Predictive Enrollment Modeling: Moving Beyond Historical Averages

Published January 2026 — An analysis of how integrating real-world patient data, site-level capacity metrics, and disease prevalence mapping can improve enrollment forecast accuracy by up to 40% compared to traditional projection methods.

Executive Summary

The Enrollment Forecasting Problem

Clinical trial enrollment remains one of the most unpredictable variables in drug development. Industry data consistently shows that over 80% of clinical trials fail to meet their original enrollment timelines, with delays averaging 6.4 months beyond projected completion dates. These delays carry substantial financial consequences — estimated at $600,000 to $8 million per day depending on therapeutic area and trial phase.
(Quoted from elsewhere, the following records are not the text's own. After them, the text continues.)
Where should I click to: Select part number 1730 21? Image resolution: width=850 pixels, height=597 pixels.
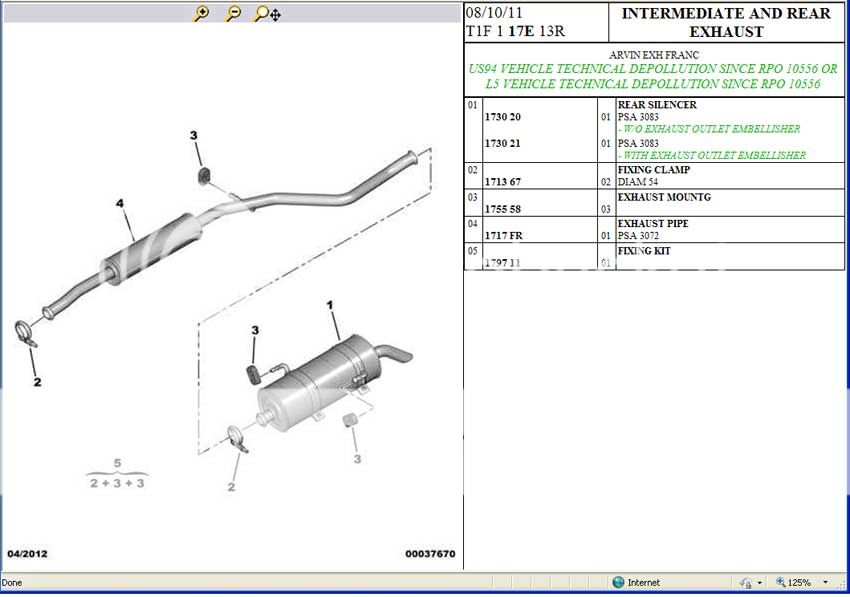pyautogui.click(x=503, y=144)
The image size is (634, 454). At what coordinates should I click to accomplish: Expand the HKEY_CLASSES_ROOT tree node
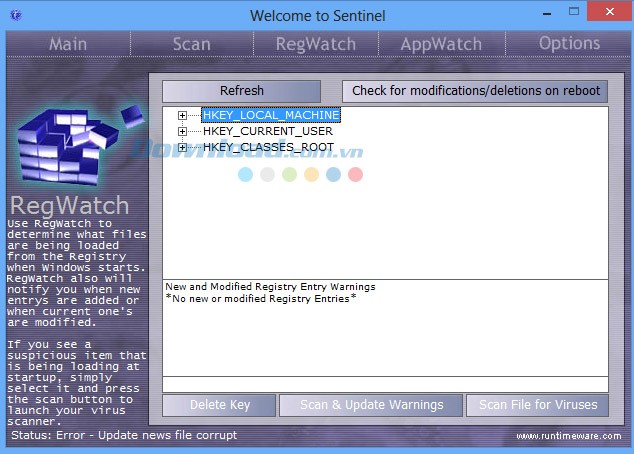click(182, 147)
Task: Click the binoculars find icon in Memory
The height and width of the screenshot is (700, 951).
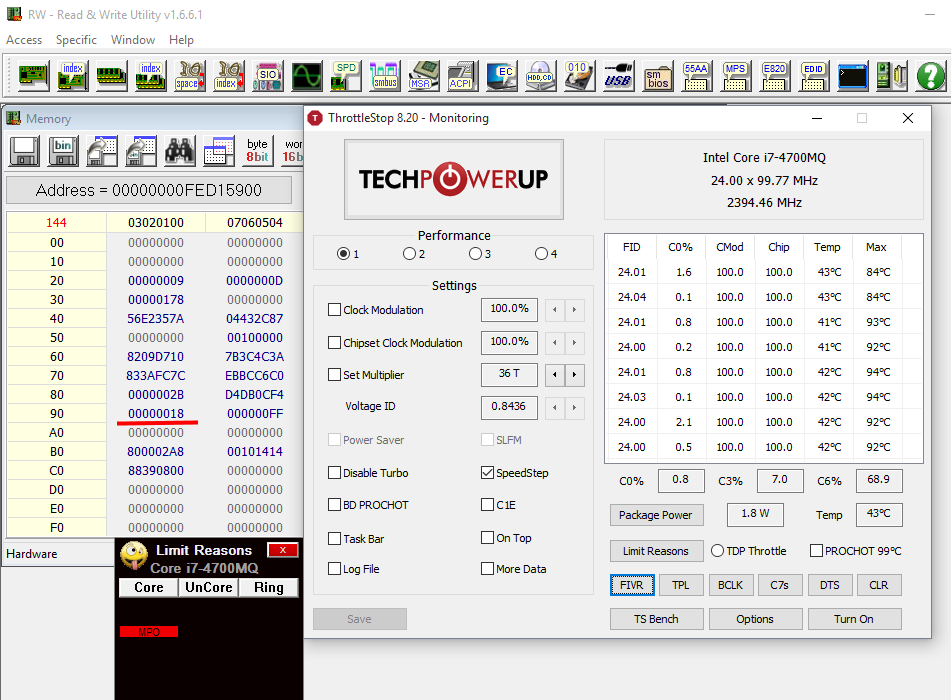Action: pyautogui.click(x=180, y=151)
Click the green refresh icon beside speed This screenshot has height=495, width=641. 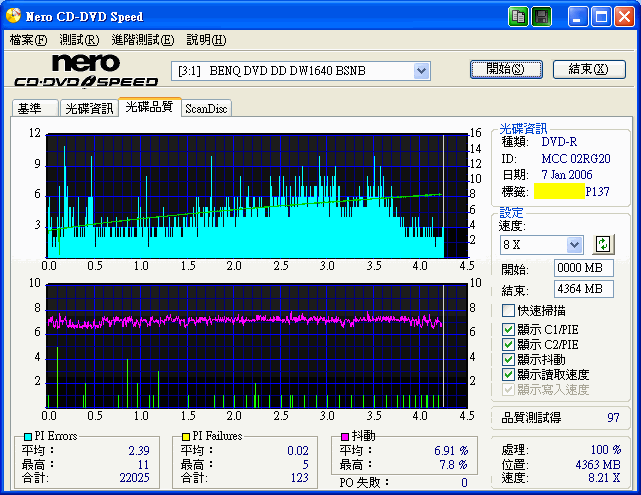[x=603, y=244]
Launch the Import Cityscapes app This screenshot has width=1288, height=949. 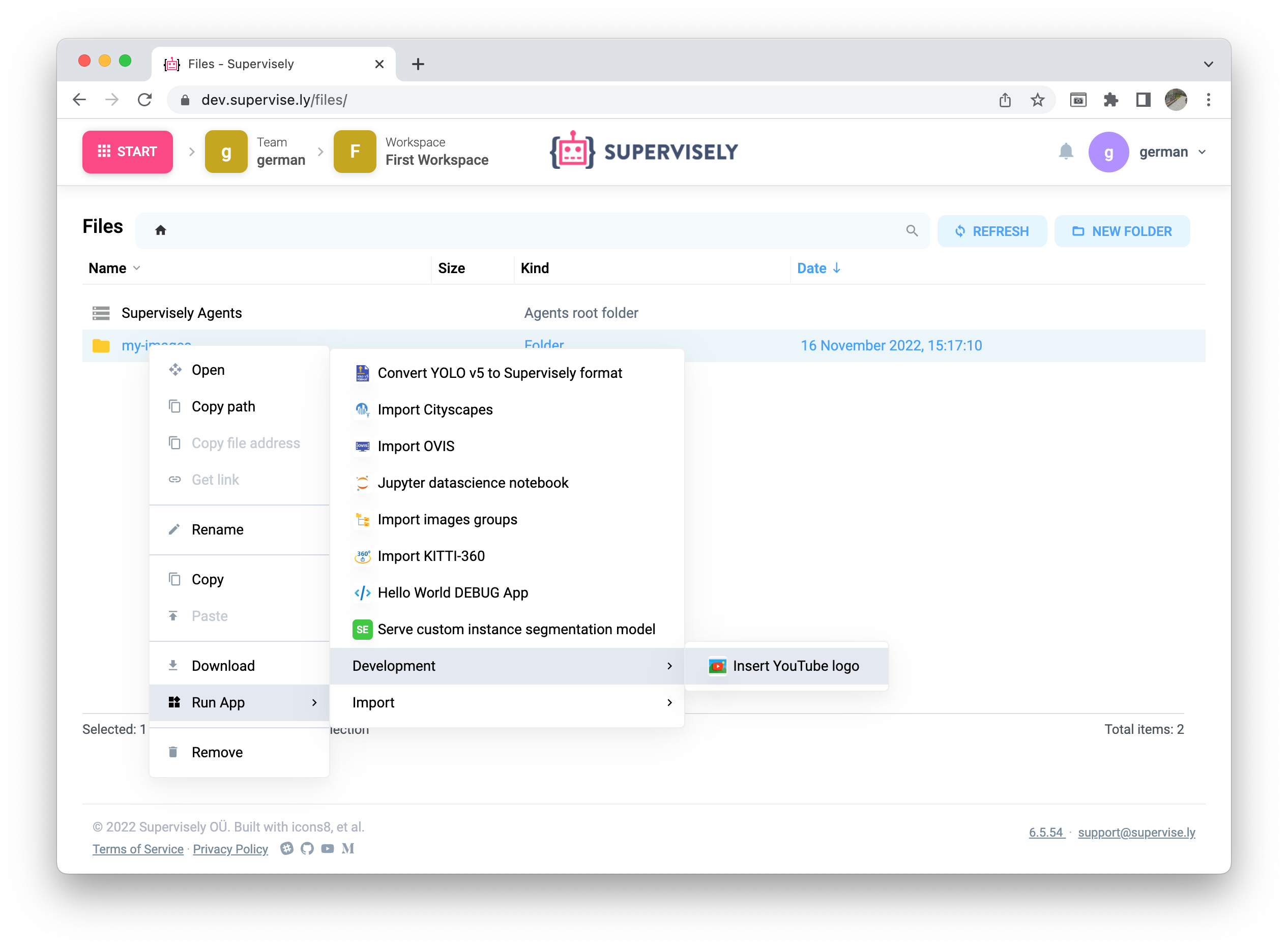coord(435,409)
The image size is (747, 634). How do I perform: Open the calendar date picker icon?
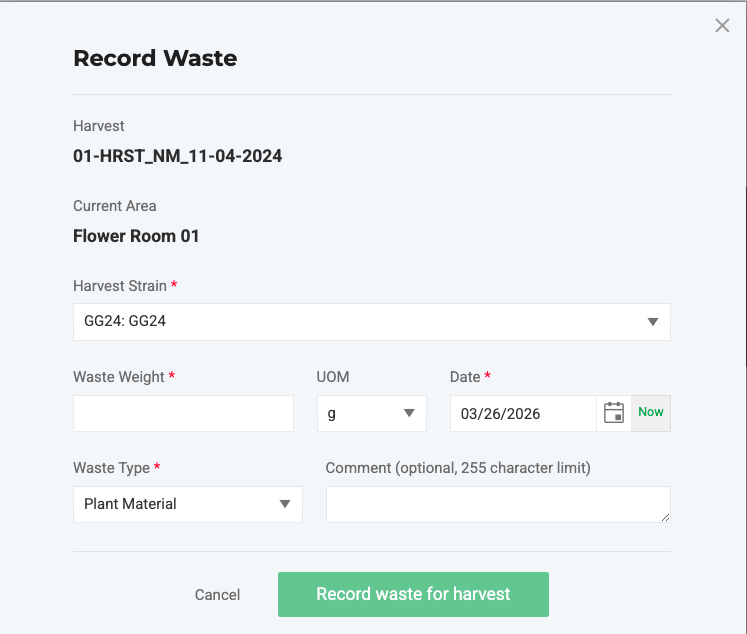coord(614,413)
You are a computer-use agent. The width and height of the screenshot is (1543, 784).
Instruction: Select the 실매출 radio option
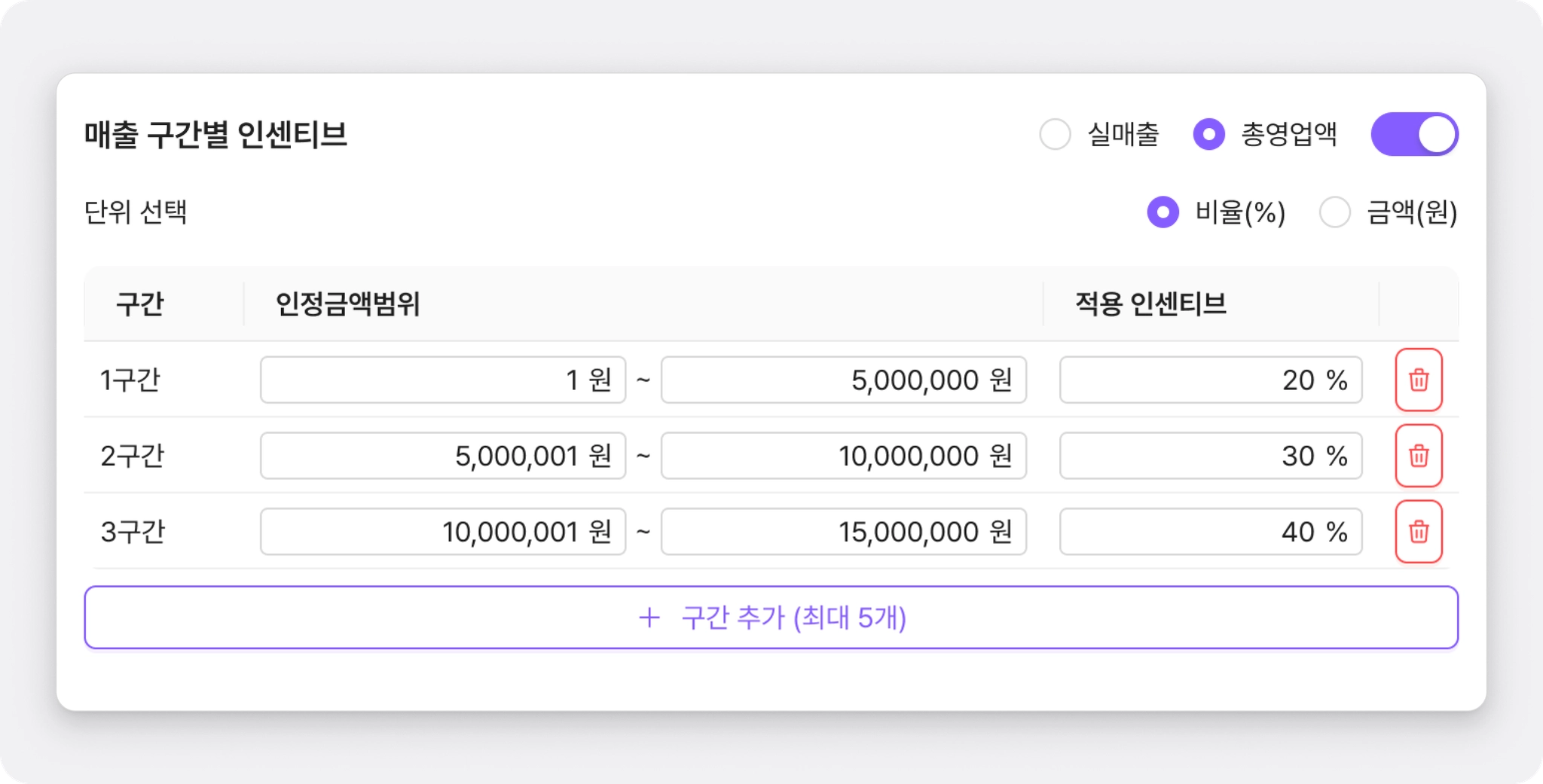[x=1055, y=135]
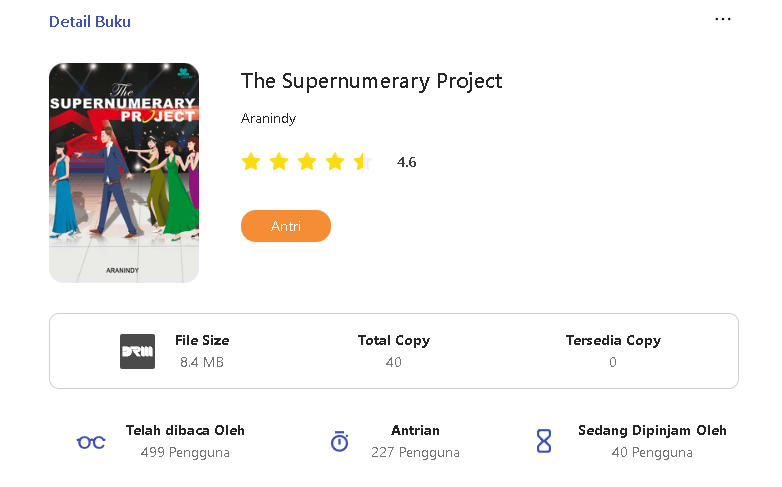Click The Supernumerary Project title

(372, 81)
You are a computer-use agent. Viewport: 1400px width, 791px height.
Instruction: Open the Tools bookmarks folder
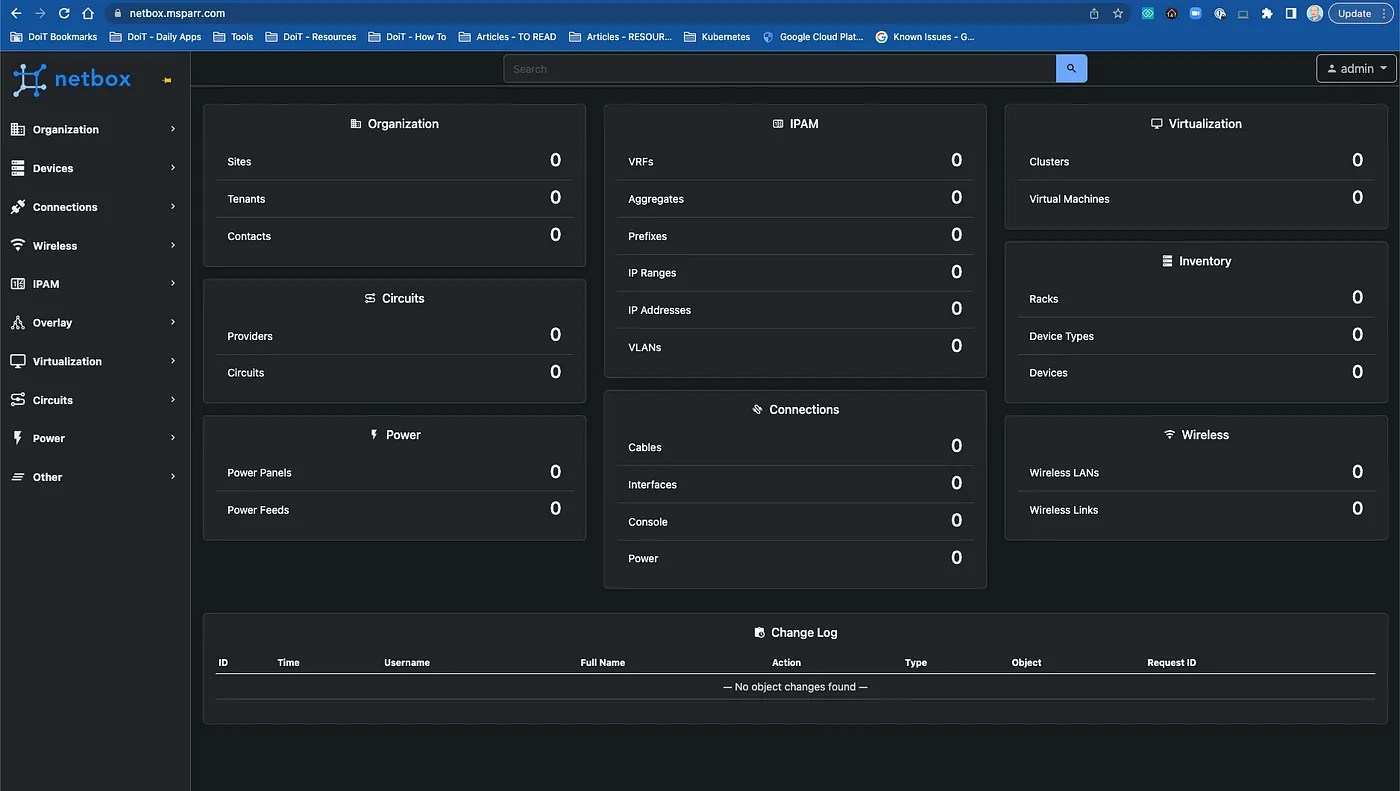[x=233, y=37]
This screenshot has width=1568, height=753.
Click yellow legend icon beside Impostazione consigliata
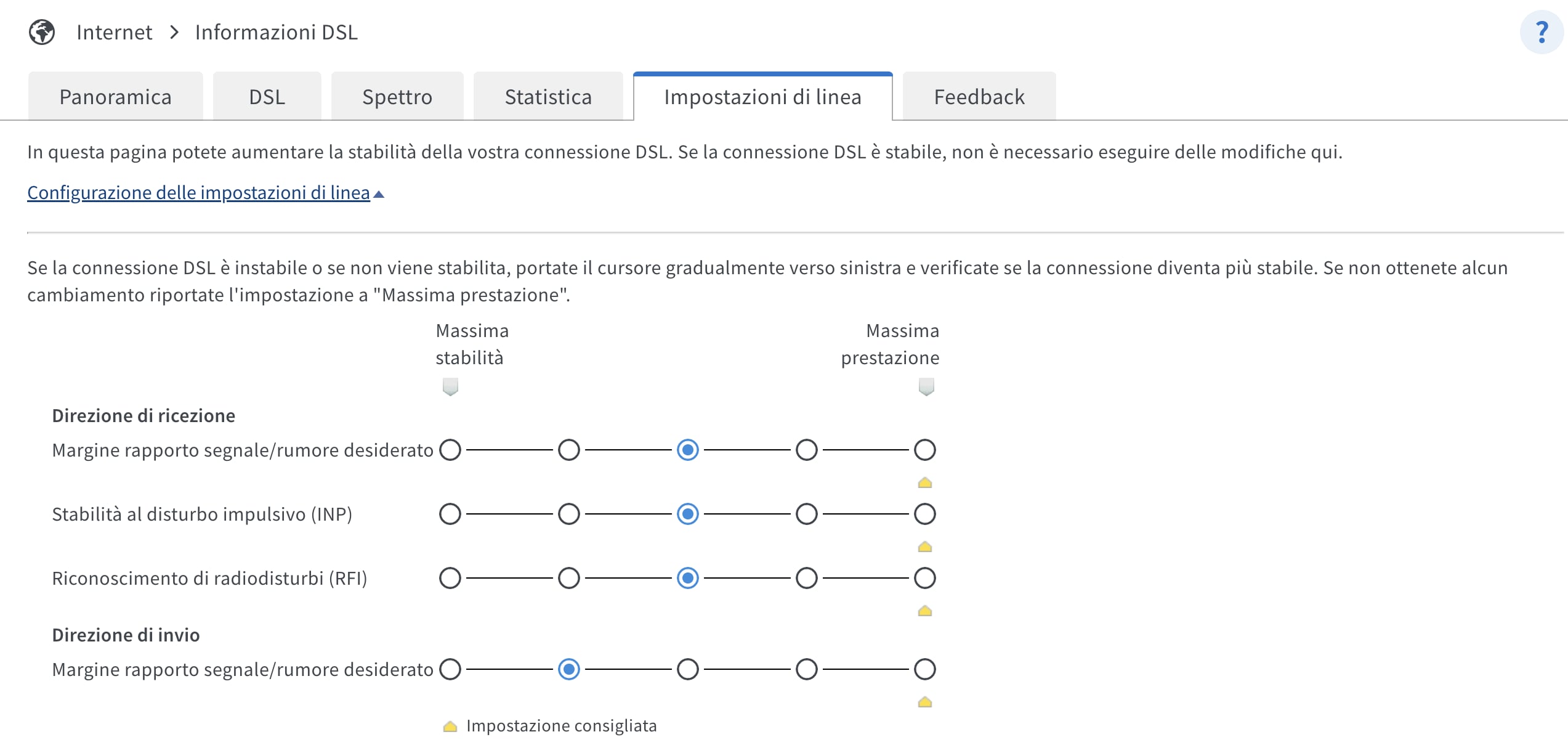point(450,727)
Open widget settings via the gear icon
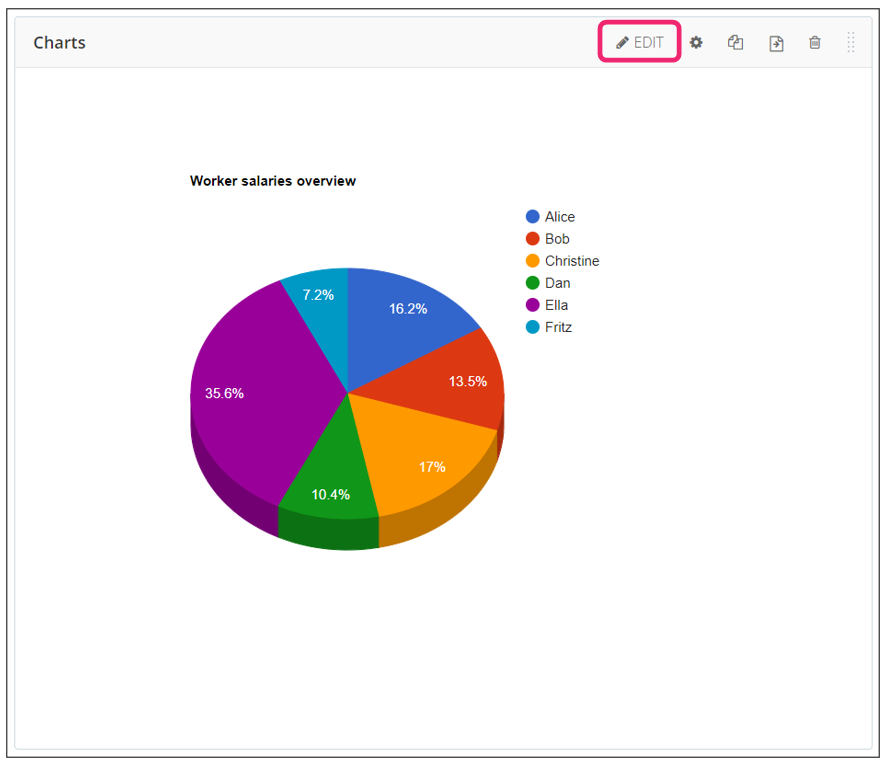This screenshot has width=886, height=762. [x=696, y=43]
The root cause is not a lack of data, but rather an over-reliance on historical averages that fail to account for the dynamic, site-specific, and disease-specific variables that determine enrollment velocity. Traditional models treat sites as interchangeable units and assume that past performance at a population level is predictive of future performance at an individual site level. This assumption is fundamentally flawed.

This white paper presents Clinitiative’s approach to predictive enrollment modeling — a methodology that integrates real-world patient data, site-level capacity metrics, disease prevalence mapping, and machine learning to produce enrollment forecasts with demonstrably higher accuracy than conventional methods.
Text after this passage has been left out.